Не давши никакого объяснения такому недостатку людей и такому приливу «бродяг», обвинение перешло к подробностям разных темных проделок, злоупотреблений и стачек с поставщиками. Так, между прочим, прокурор рассказал, что благодаря неловкому контракту, заключенному интендантом с некиим подрядчиком, «поставленные консервы, в количестве 88 000 000 рационов, которые казне стоили 4 000 000 рублей, остались в Букареште, не могли быть перевезены и израсходованы и, впоследствии, проданы за 33 000 руб. кредитными… Потерь, следовательно, было более 3 000 000 рублей!
Я не стану перечислять всех тех плутней, которые раскрывают обвинительный акт и речь г. прокурора. В конце концов, обвинение настаивало на строгом наказании и надеялось, что только суд «в состоянии обуздать всех расточителей казны»…
Мы от души желали бы, вместе с г. прокурором, надеяться. Но, к сожалению, первая часть его речи значительно охлаждает надежды… Ведь не все «расточители» столь безумно бросают на показ плоды «хищения», как делал подсудимый, и, следовательно, не всегда подают «один из поводов» для исполнения благих пожеланий г. прокурора. На месте «расточителя» мог быть более экономный человек, и тогда, пожалуй, не встретилось бы и повода к возникновению настоящего дела? «Хищение» не всегда любит блеск и помпу. Чаще оно кроется где-нибудь в тиши, на лоне природы, в укромном поместье, купленном на имя супруги, и вообще не кричит о себе так громко…
Известный пожар на фабрике г. Гивартовского, следствием которого была смерть сорока трех человек и увечье тридцати, недавно был предметом разбирательства в московском окружном суде. Дело это, названное делом о «нарушении 411-й статьи Строительного устава», еще раз — и который уже раз! — напомнило нам о «философском» отношении к жизни человеческой и снова заставило заговорить о безотлагательной необходимости пересмотра закона, определяющего взаимные отношения нанимателей и нанимаемых.

Исходные данные:

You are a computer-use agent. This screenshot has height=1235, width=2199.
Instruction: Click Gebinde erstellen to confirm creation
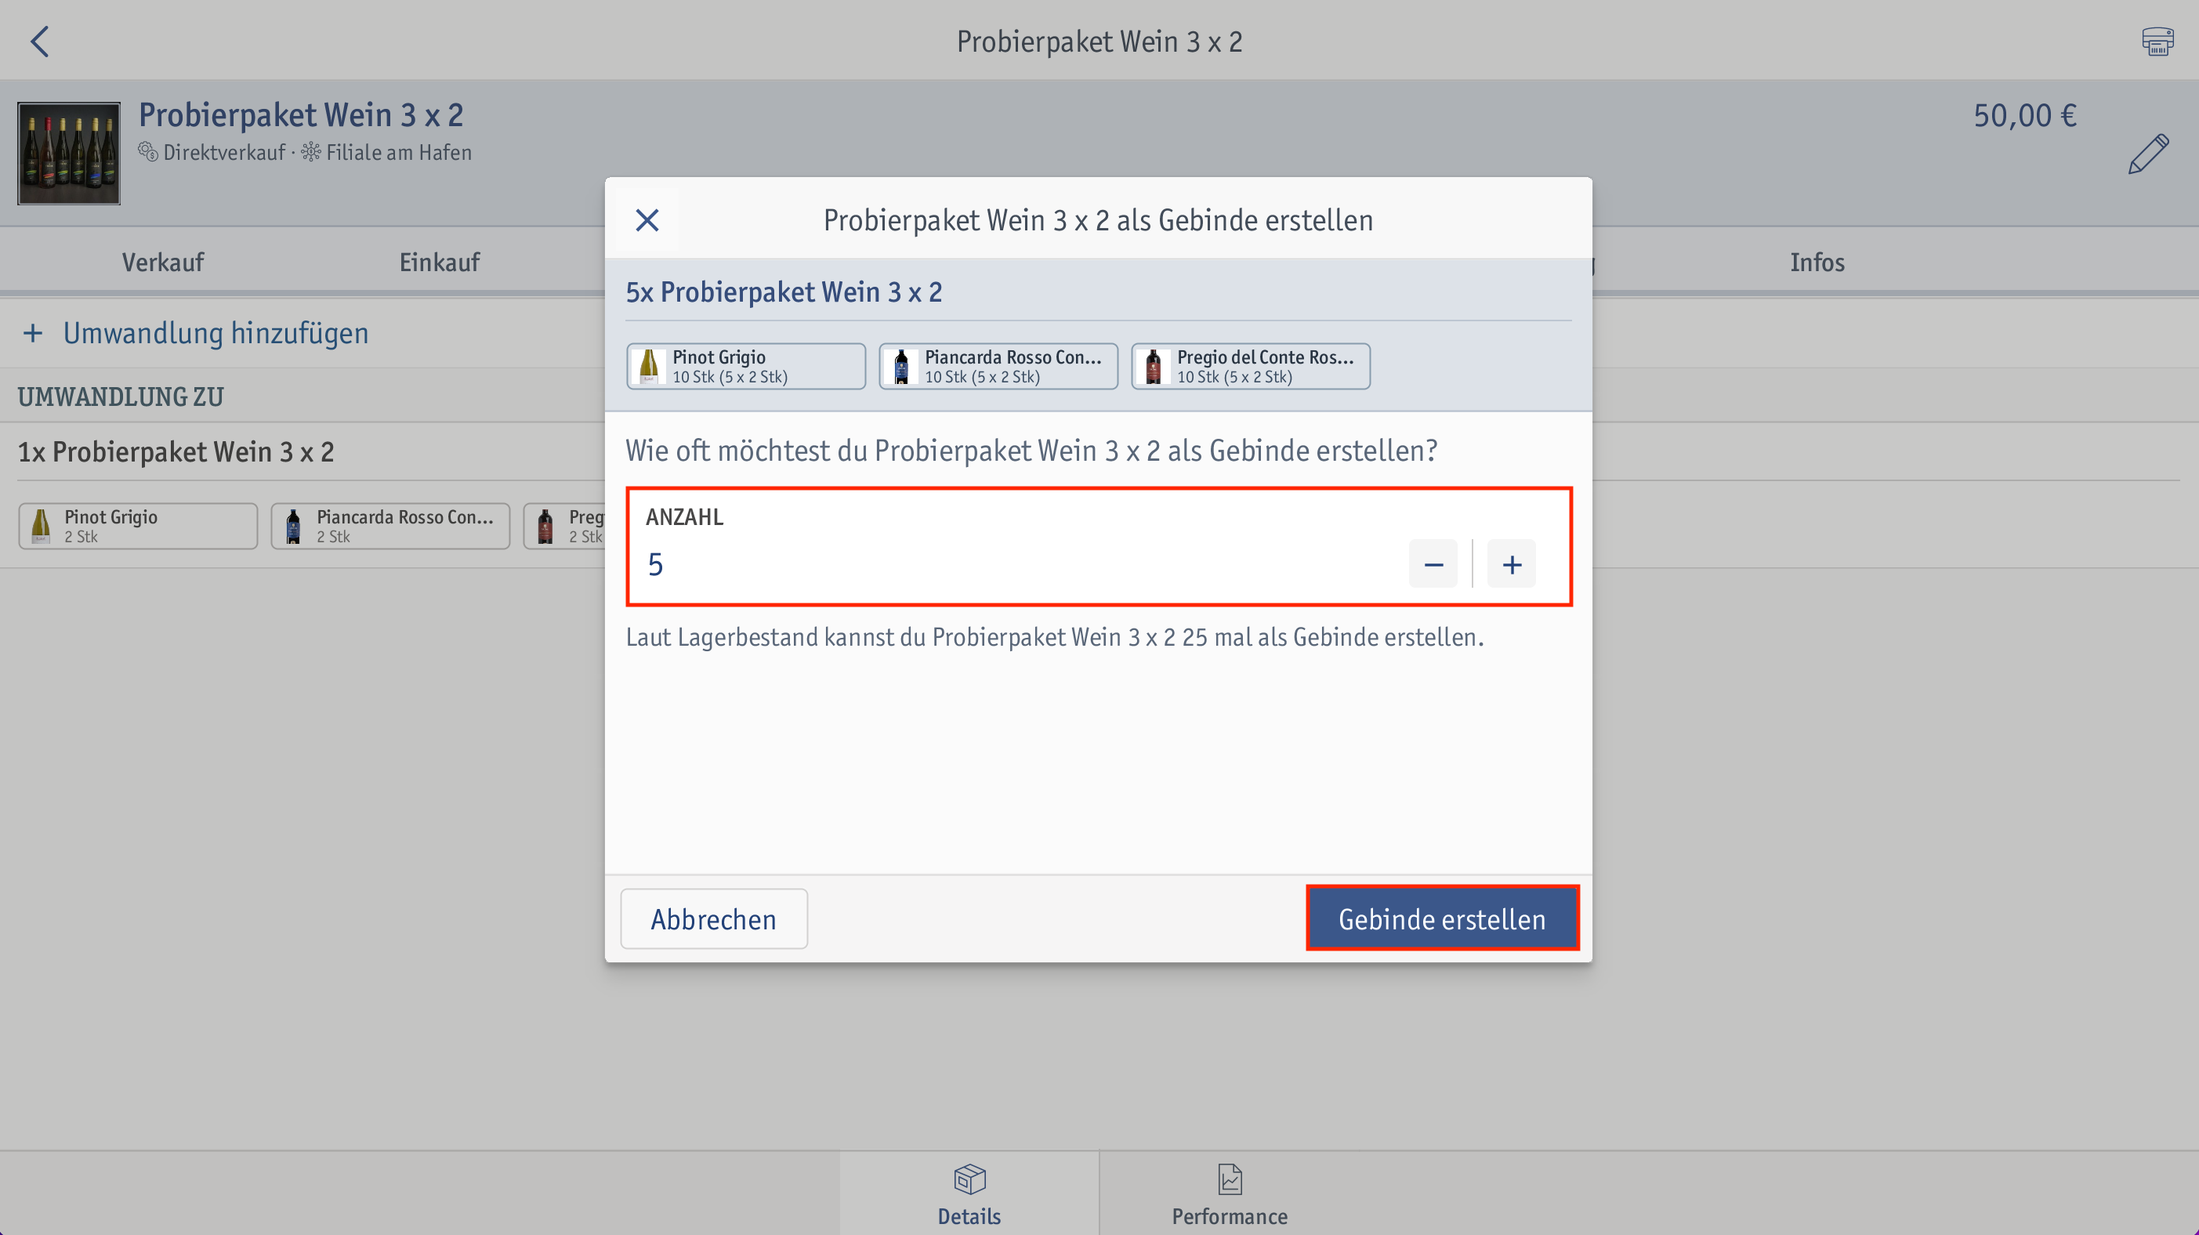[x=1441, y=918]
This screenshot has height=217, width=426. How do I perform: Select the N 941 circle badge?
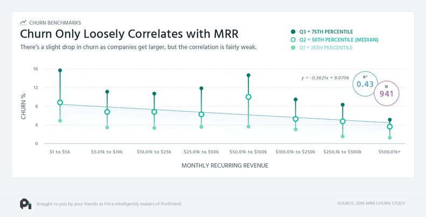(x=386, y=93)
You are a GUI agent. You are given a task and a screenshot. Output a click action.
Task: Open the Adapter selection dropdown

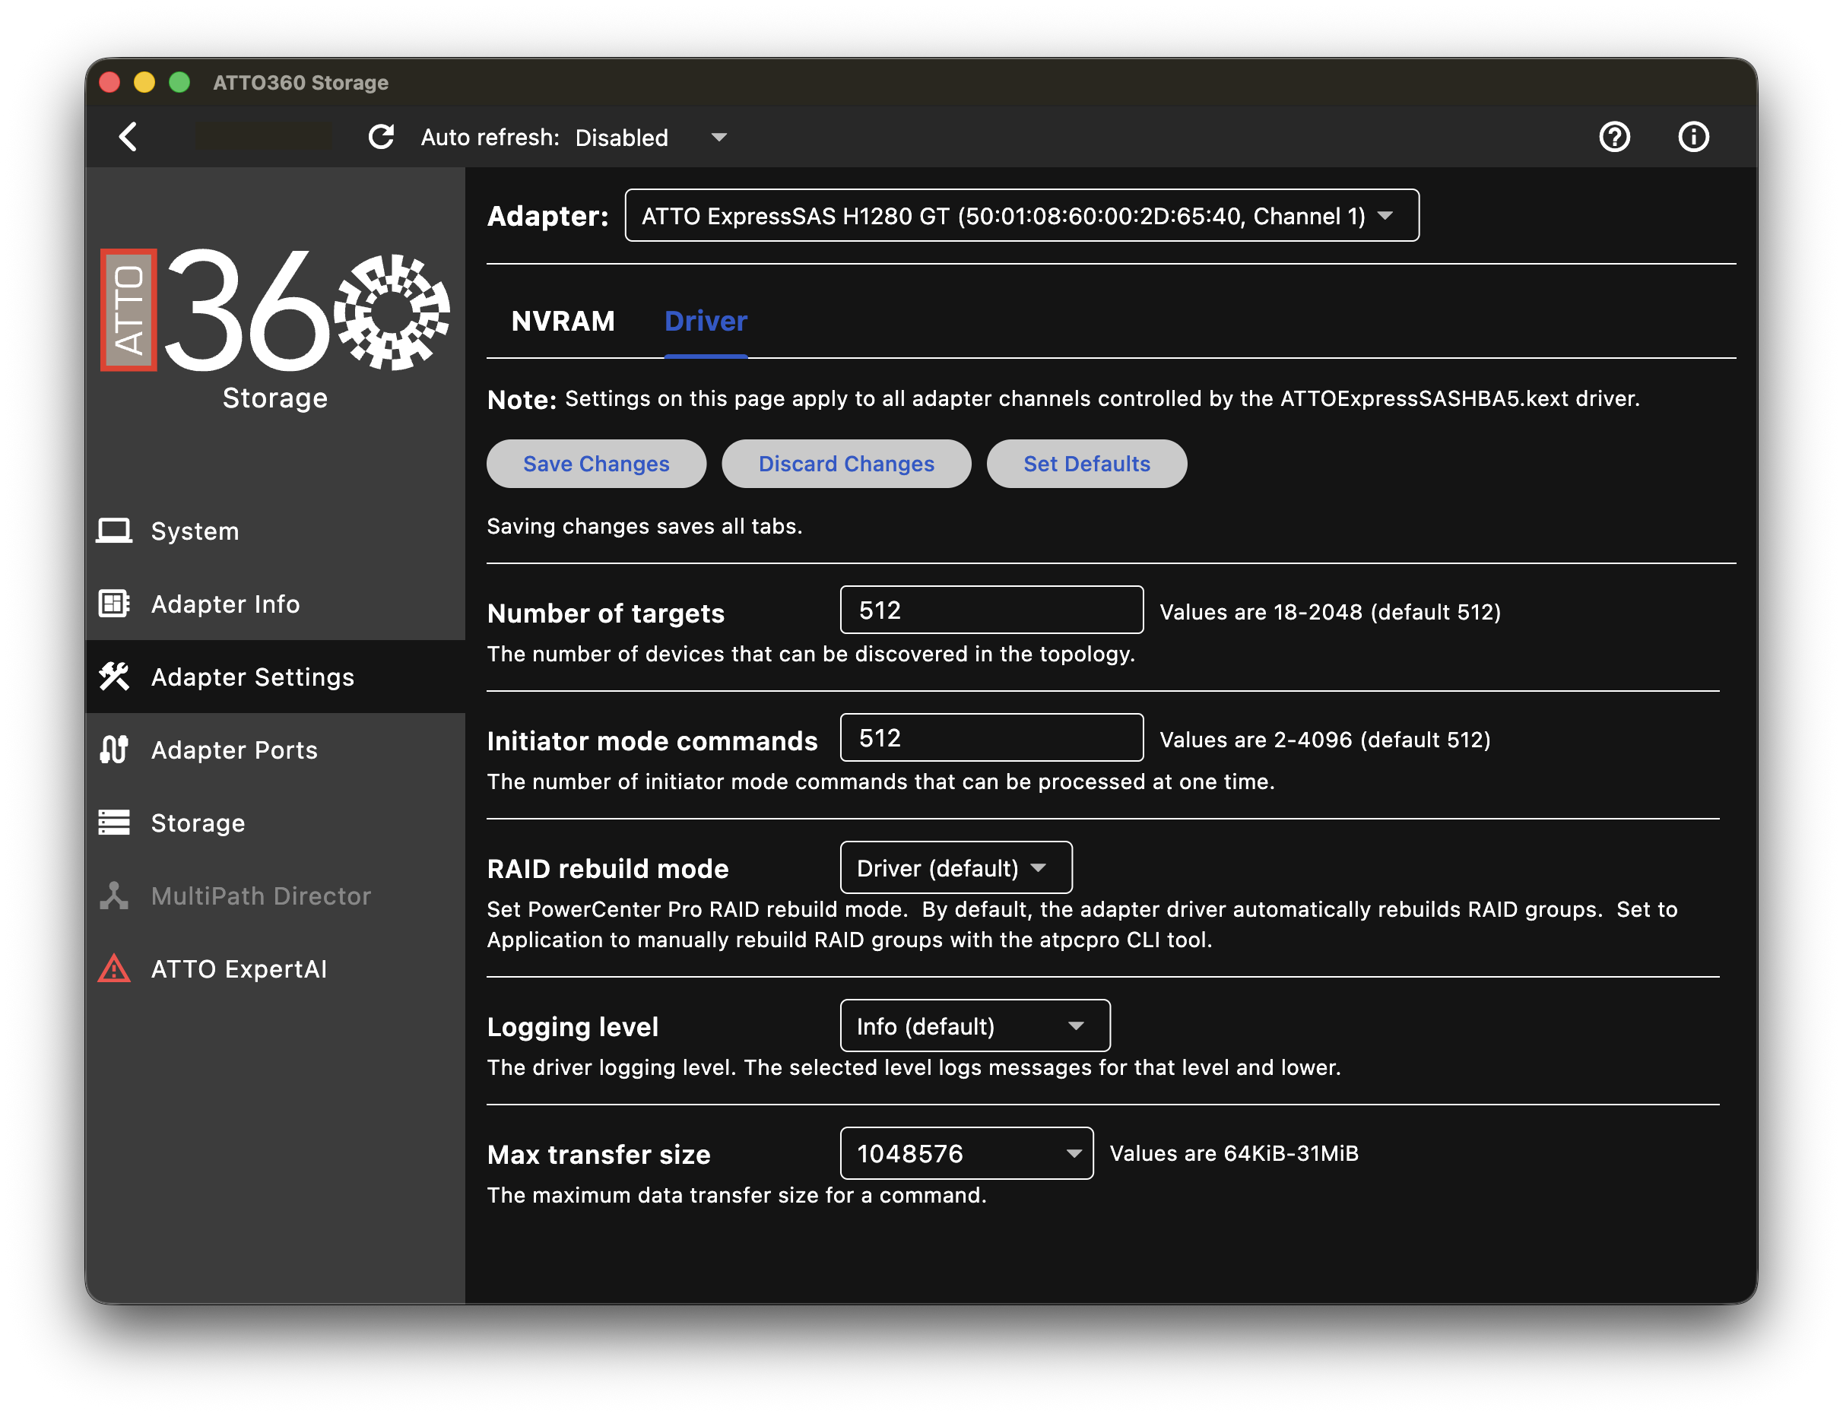[x=1021, y=216]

Задания:
(1) Перепишите фрагмент текста страницы, который начинается словами «Не давши никакого» и заканчивается словами «000 000 рублей!». Слово «прокурор» в нем замените на «обвинитель».
(2) Сколько человек погибло при пожаре на фабрике г. Гивартовского, согласно тексту страницы?
(3) Перескажите короче, в виде списка, абзац текста страницы, начинающийся словами «Известный пожар на фабрике», и сохраните его главные факты.

Ответы:
(1)
Не давши никакого объяснения такому недостатку людей и такому приливу «бродяг», обвинение перешло к подробностям разных темных проделок, злоупотреблений и стачек с поставщиками. Так, между прочим, обвинитель рассказал, что благодаря неловкому контракту, заключенному интендантом с некиим подрядчиком, «поставленные консервы, в количестве 88 000 000 рационов, которые казне стоили 4 000 000 рублей, остались в Букареште, не могли быть перевезены и израсходованы и, впоследствии, проданы за 33 000 руб. кредитными… Потерь, следовательно, было более 3 000 000 рублей!

(2) Сорок три человека.

(3)
- Пожар на фабрике г. Гивартовского стоил жизни сорока трем людям, еще тридцать получили увечья.
- Дело недавно рассматривал московский окружной суд как дело о «нарушении 411-й статьи Строительного устава».
- Оно снова напомнило о «философском» отношении к человеческой жизни и о безотлагательной необходимости пересмотреть закон о взаимных отношениях нанимателей и нанимаемых.